陈渊却被朱铭的大志给震住了,以为他真是为国为民的忠义之士,既钦佩又担忧:“大郎有此心,自是极好的。但王荆公殷鉴不远,伱切莫重蹈其覆辙,万一引发党争又难以收拾。”

朱铭说道:“王荆公变法失败,甚至引发党争,根本就在于未清吏治,我当然不会重蹈覆辙。”

这段话的意思是,在变法之初,就借整顿吏治之名,把反对者全部赶出朝堂,提拔认真做事的补上位置。

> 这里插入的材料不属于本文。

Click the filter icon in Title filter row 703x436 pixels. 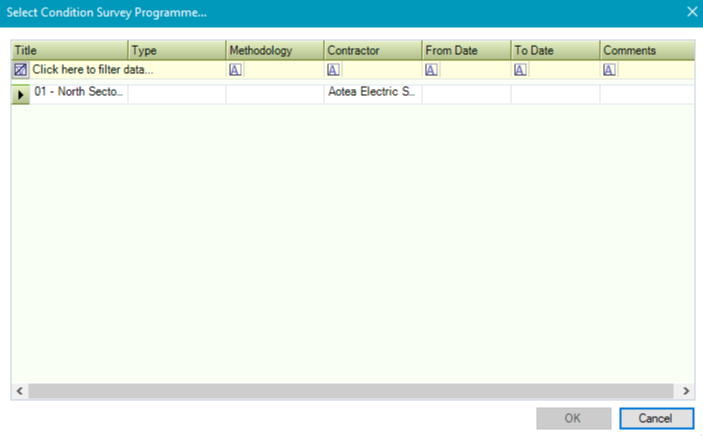[20, 70]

只要变法卓有成效,在自己活着的时候,就不可能有什么党争。

张居正,便是如此做的。

陈渊摇头:“你这是要做权臣,身后之名必毁!”

朱铭大义凛然:“大丈夫欲定乾坤,便身死族灭也在所不惜,又计较什么身后之名?千秋功业,自有后人评说。”

这货执剑而立,演技十足,仿佛真有一副铮铮铁骨。

陈渊沉默半晌,作揖道:“成功志向高远,吾不如也。今后……好自为之吧,定要戒骄戒躁。”

“哈哈哈!”

朱铭忽又嬉皮笑脸起来:“先生快坐下,刚才都是说笑逗趣。我现在连进士都没考上,又谈什么做宰相变法。”

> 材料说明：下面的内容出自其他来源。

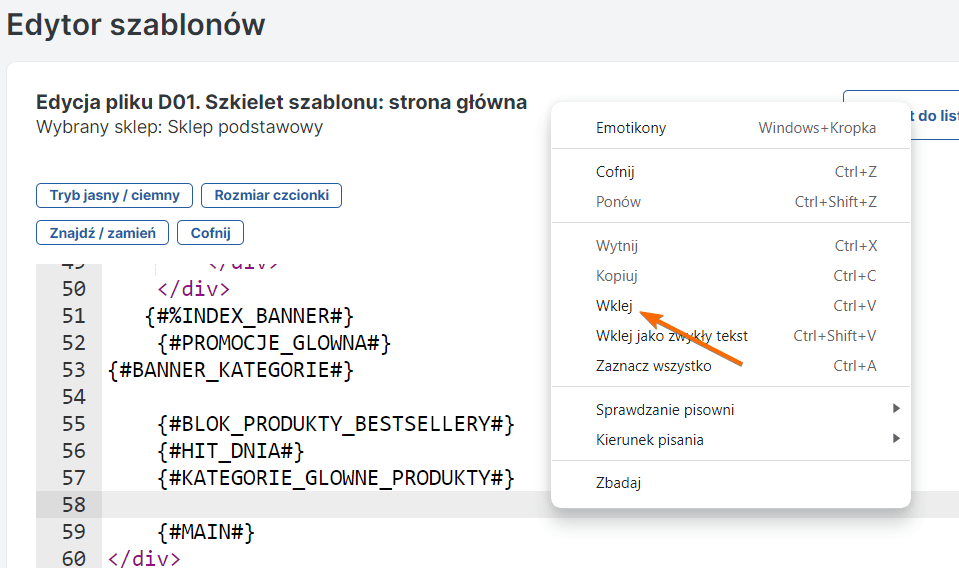Choose Emotikony from the context menu
Viewport: 959px width, 568px height.
coord(631,128)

陈渊为之莞尔:“你这般惫懒无赖,我反而更放心了,定比王荆公更加圆滑狡诈。过于刚直之人,莫说变法,就算做宰相都难。”

也不再埋怨朱铭曲解经义,扰乱自己讲学,陈渊当即笑着离开。

朱铭继续耐心擦剑,接着保养弓箭、铁枪和铁锏。

当晚,痛痛快快睡一觉。

翌日乘坐官船,沿褒水而上,过了平坦地带又得下船。

翻山越岭,从褒水流经的山谷,辛苦进入斜水谷地。

一直走到斜谷镇,终于可以再次乘船。

斜谷镇的商贸颇为兴盛,但与之形成鲜明对比的,却是镇外凋敝的大型官方造船厂。

陈渊因为受老师影响,对造船之事非常上心,说道:“此处造船务,已名存实亡,附近居民多有破家逃亡者。而今秦凤路官船紧缺,船价奇高。这里便能造出船来,也多不堪使用,还得从民间征调船只。”

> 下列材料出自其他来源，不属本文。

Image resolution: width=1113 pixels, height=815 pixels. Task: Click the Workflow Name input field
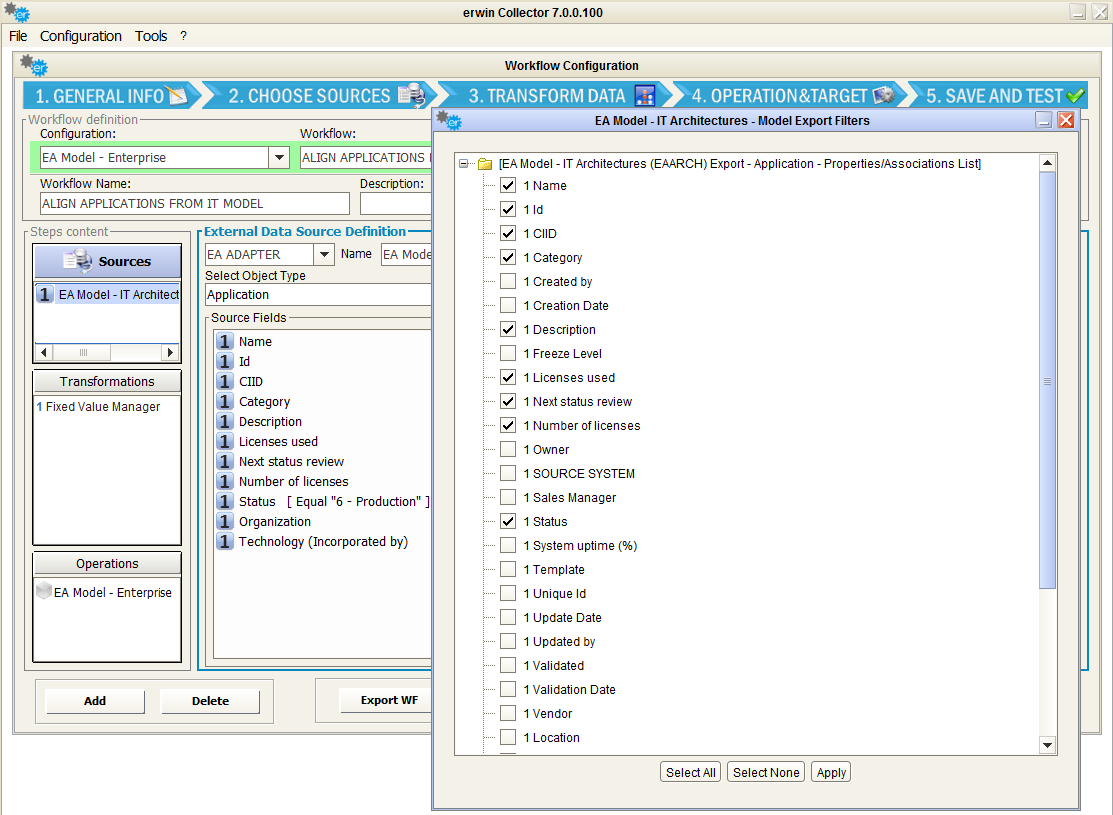(x=195, y=203)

斜谷造船务,是西北地区最大的造船厂,早在庆历年间就开始烂了。

包拯包青天还专门上过奏疏,说那里每年能造额船六百艘,另外还要负责造桥脚船,占全国造船总量的五分之一。但陕西州军,却把地方官府需要完成的任务,全都转嫁给造船厂,比如修河的木料、运去京城的木料,通通让造船厂来提供。

造船厂摊上倒霉事,只能转嫁给百姓。

包青天通过实地调查,发现周边那些大户,几乎全被轮差,交不起木料,一户就得赔钱一千二百贯。倾家荡产者很多,每个大户家里,至少有两三人因无法交差被流放。

包拯上疏的时候,距离现在已经七十年!

当时就那副鬼样子,可想而知此时是啥情况。

不但斜谷造船厂毁了,周边也没啥大户了,小老百姓每年都有人逃跑。大片大片的农田抛荒,根本没人敢来耕种,生怕一不小心就被轮差。

偏偏斜谷镇内,还特么商业繁华,全靠收商税过日子——这里是褒斜道的出口。

朱铭站在船头,望着杂草疯涨的两岸农田,喃喃自语道:“这里的地主,日子也不好过啊,估计已经没有大地主了。可惜人口和工匠不足,不能很快恢复造船厂。”